Russian-centric Plan B Speculation exists that after Plan A failed, Cyprus government officials turned their attention to Russia. Cyprus hoped to sell exploration rights to their offshore gas deposits in the Mediterranean Sea to Russian-based Gazprom, the world’s largest natural-gas company, which accounts for about 10% of Russia’s GDP. But they were unable to consummate a deal. In addition, Cyprus approached Russia about renegotiating the terms of a 2.5 billion euro loan that it had extended to Cyprus in 2011, and perhaps offering more aid, but those talks went nowhere. Cyprus was also unsuccessful in its discussions with Russia about selling Laiki Bank to them.

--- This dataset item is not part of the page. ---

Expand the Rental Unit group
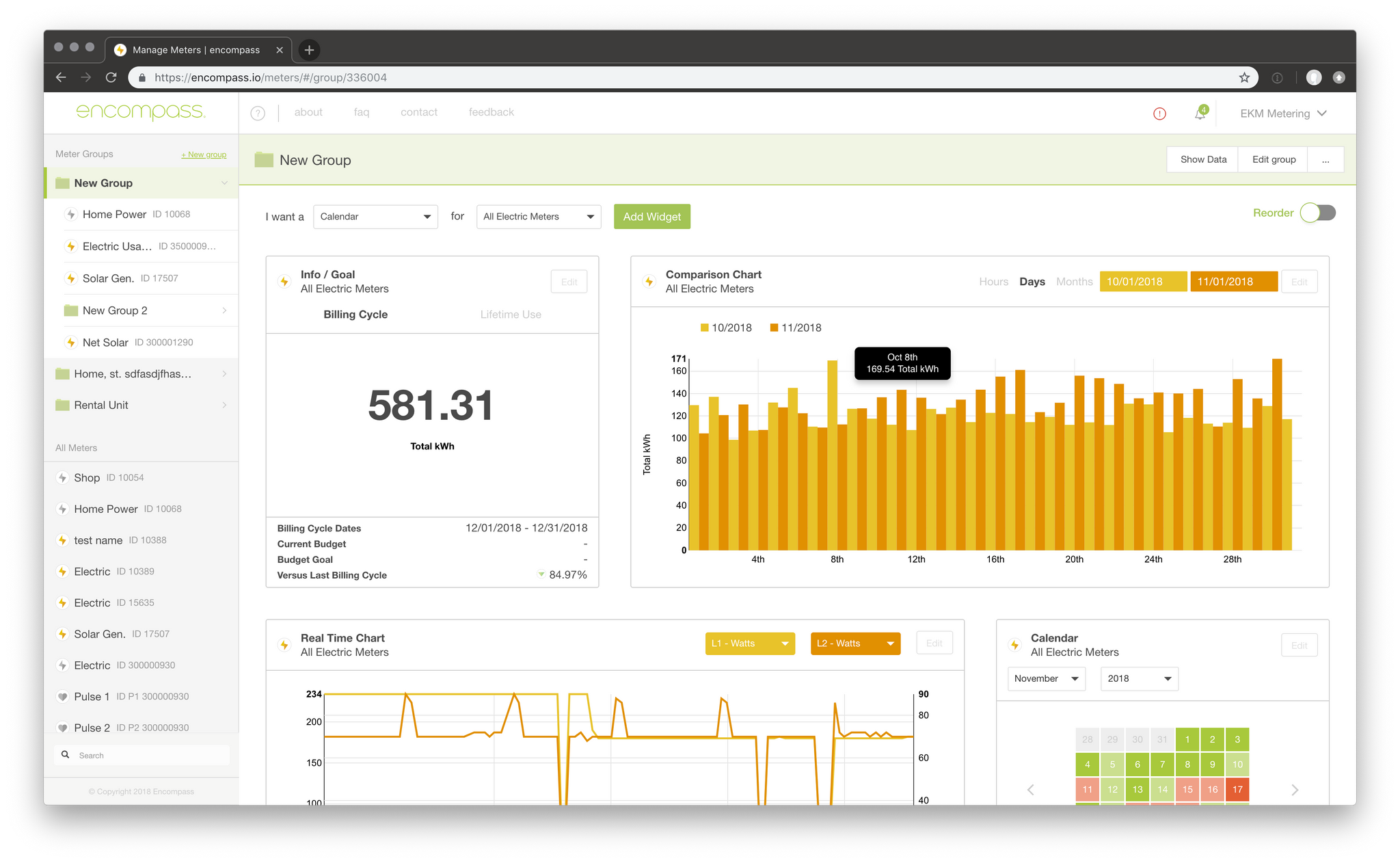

Plan C discussions this weekend There are a range of other options likely to be under discussion this weekend. These include the Cyprus government taking over the pension funds of state-run companies and issuing additional government bonds (presumably at very high interest rates) to raise immediate cash. With regard to bank deposits, the current thinking is that insured deposits under 100,000 euros must be left untouched, but the larger uninsured deposits—particularly those held by foreigners—would be subject to a sizable haircut, perhaps 40% or so. Finally, Cyprus could merge their two large banks, and split them into a good bank with the healthy assets and a so-called bad bank with the troubled assets. Equity and bondholders of Laiki Bank and Bank of Cyprus would be wiped out.